Laurence : Au Canada, en Nouvelle-Zélande.

Antoine : Dans l’Oregon, Nappa, même en Afrique du Sud.

Laurence : Oui, il y a plein de lieux magnifiques, superbes. Je n’ai fait que l’Australie, mais il y en a tellement. Il y a des personnes qui sont œnologues itinérants.

Interview avec Laurence Danel.- Domaine Jean Fery et fils

J’avais fait une interview d’ailleurs, qui était super, avec Jean-Baptiste Ancelot, qui a créé quelque chose qui s’appelle « Wine Explorer ». Il a fait un tour des vins pendant quatre ans et il a tout documenté dans un bouquin qui s’appelle aussi « Wine Explorer », je pense. Il a fait quatre-vingt pays je crois, en tour du monde, c’est impressionnant. C’est clair que partir à l’étranger quand on veut faire du vin c’est, je trouve ça ultra intéressant en tout cas.

Laurence : Ben oui, complètement. J’ai un ami que je vois moins mais qui était une promotion avant moi à Montpellier, qui lui fait ça depuis, en fait il a toujours été itinérant, Zane Katsikis. Il est d’origine grecque et il a aussi la nationalité américaine. Aujourd’hui, il a plus de 58 ans et il continue, je ne sais pas si on doit dire son âge, mais c’est un homme hein ! Il est tout le temps, tous les ans, il change d’hémisphère en fait.

Antoine : Ah oui, comme ça il n’a pas d’hiver.

Laurence : Oui, c’est impressionnant, mais il adore ça. Il a bourlingué dans toutes les terres du vin on va dire.

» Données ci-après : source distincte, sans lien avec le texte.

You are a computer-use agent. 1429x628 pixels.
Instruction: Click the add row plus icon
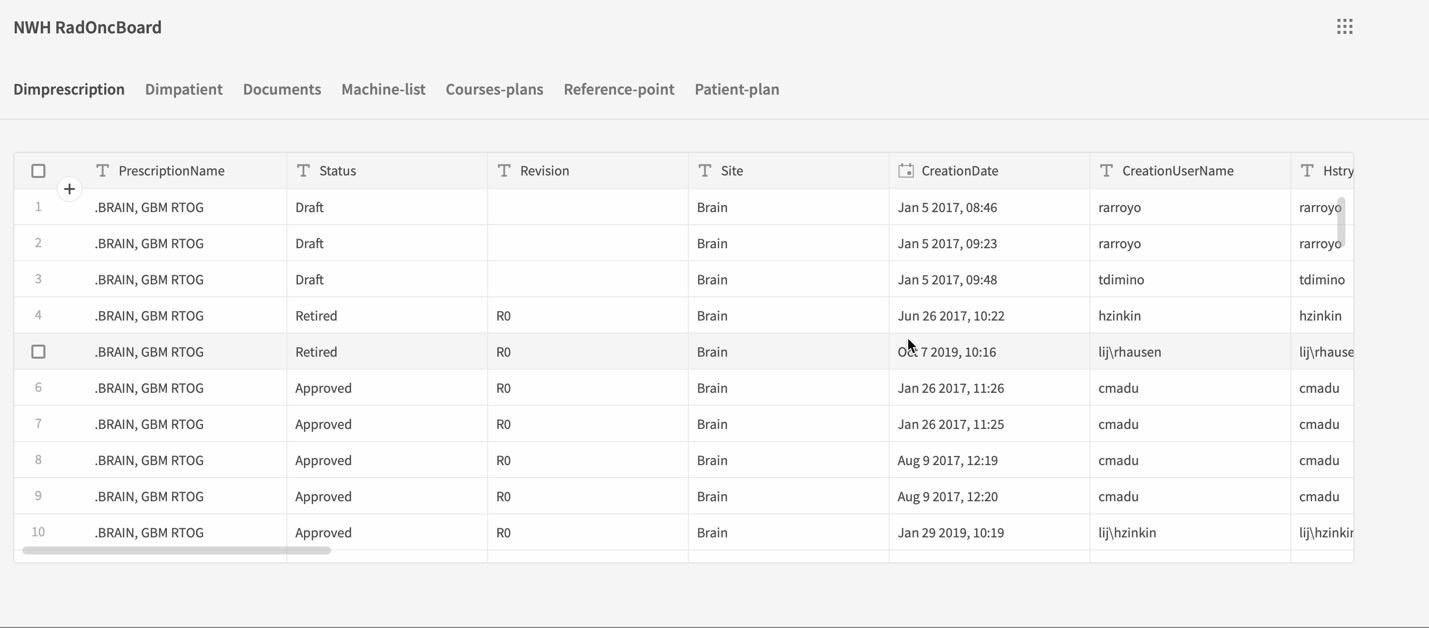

Antoine : C’est incroyable je trouve comme aventure.

Tu fais ces moments en Australie et après tu reviens en Bourgogne ?

Laurence : Oui, je reviens en Bourgogne, enfin plus dans le Mâconnais, comme œnologue conseil en fait. C’est une opportunité qui m’est arrivée. J’ai fait avant une saison dans le bordelais comme œnologue conseil. J’étais plus dans la terre du Saint-Emilion, donc superbe travail, expérience. J’étais bien entourée, j’avais des gens du laboratoire de Grézillac, avec le directeur, Denis Galabert, qui est à la retraite peut-être aujourd’hui, toute une flopée d’œnologues conseil.

Toute la saison 2004 s’est passée là-bas avec la découverte du cépage du Bordelais avec une approche du terroir du Saint-Emilion. Des belles choses à découvrir.

L’année d’après je suis arrivée dans le Mâconnais où j’ai fait un passage de deux ans en œnologue conseil. J’avais toujours dans l’idée de revenir en Bourgogne pour m’installer dans un domaine, dans une cave coopérative par exemple, de trouver un poste en production, de revenir travailler le raisin. J’étais depuis quelque temps à conseiller plutôt, ce n’est pas pareil. Je passais dans les caves, je voyais les gens faire et je me disais que j’aimerais bien être à leur place, je voudrais bien revenir. Plutôt que de les conseiller, je voudrais bien le refaire.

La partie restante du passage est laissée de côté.